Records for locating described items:
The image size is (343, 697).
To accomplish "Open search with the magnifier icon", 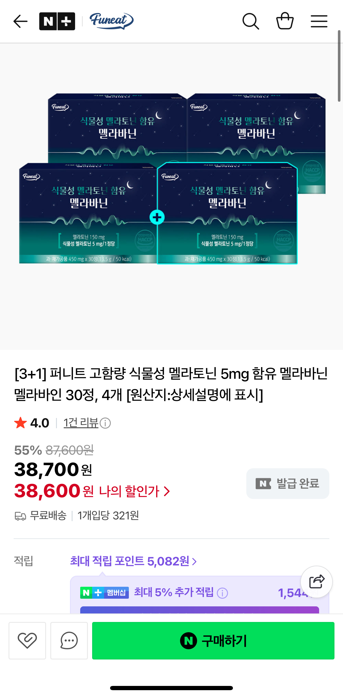I will (251, 21).
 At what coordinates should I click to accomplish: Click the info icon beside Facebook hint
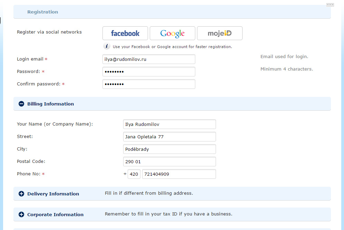107,46
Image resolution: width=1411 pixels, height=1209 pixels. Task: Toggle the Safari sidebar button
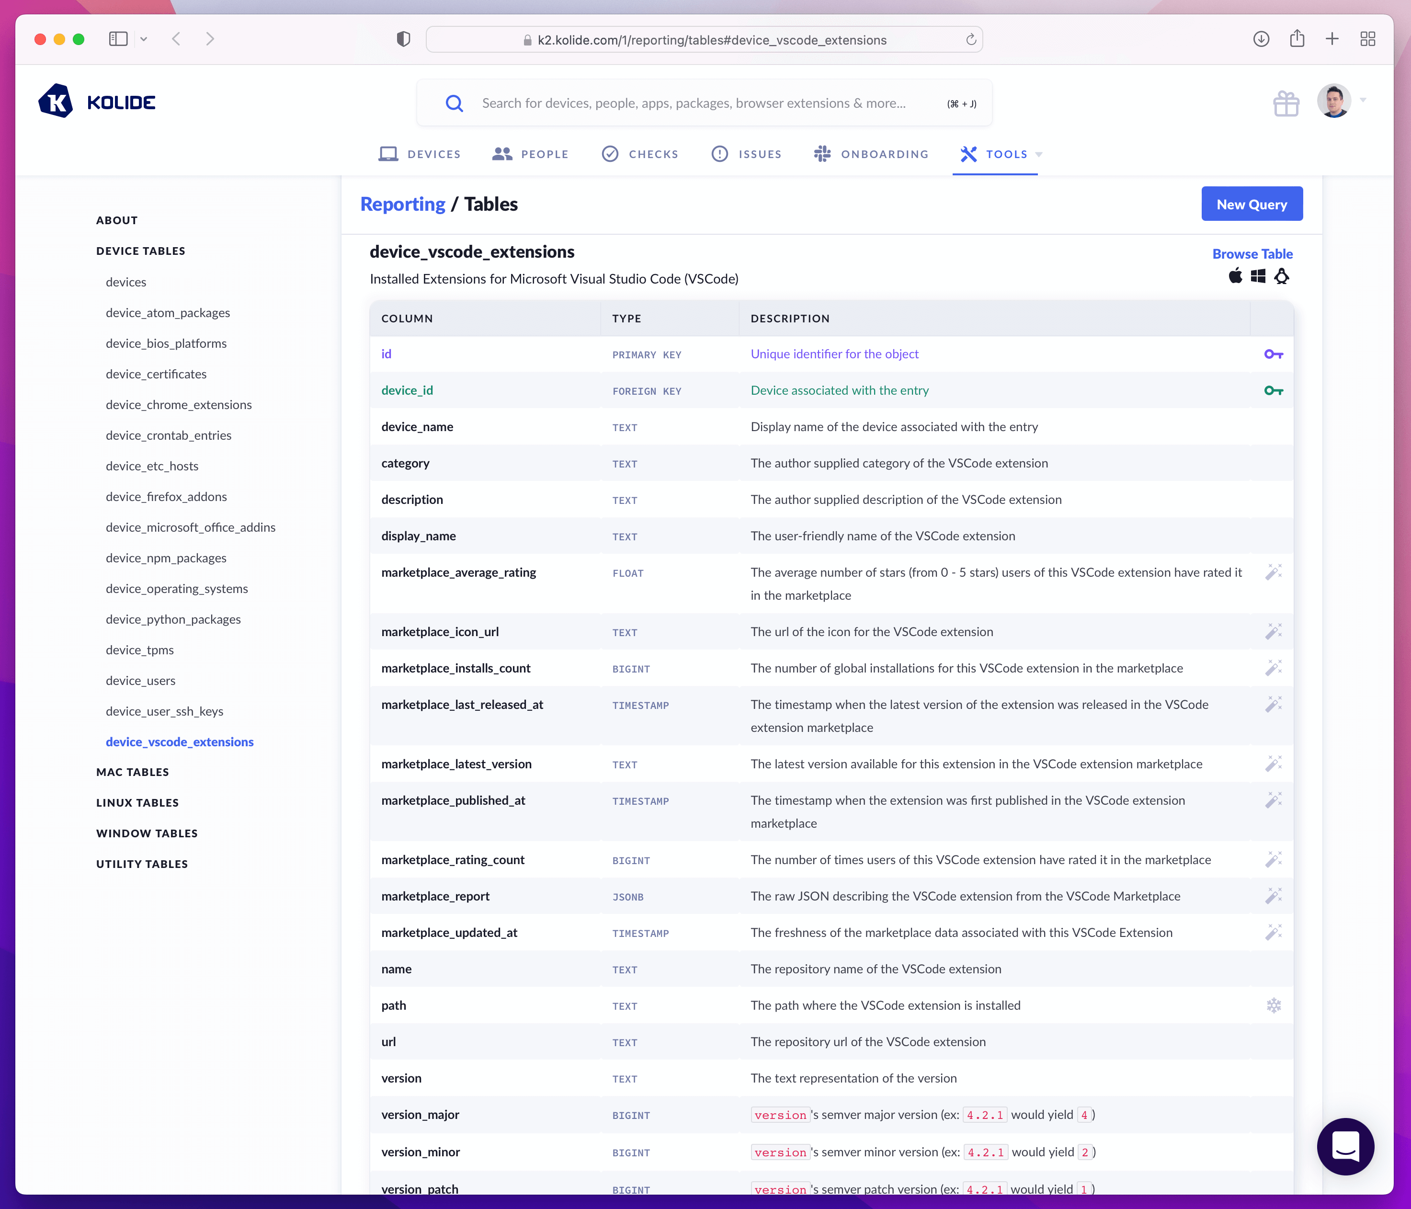118,39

Directions
Copy the lines of the records word for word, starting at the line that contains "Image resolution: width=1411" and ending at the end of the records. Omit the pictures from your copy.

Result of the exercise
Image resolution: width=1411 pixels, height=1209 pixels. Task: Toggle the Safari sidebar button
118,39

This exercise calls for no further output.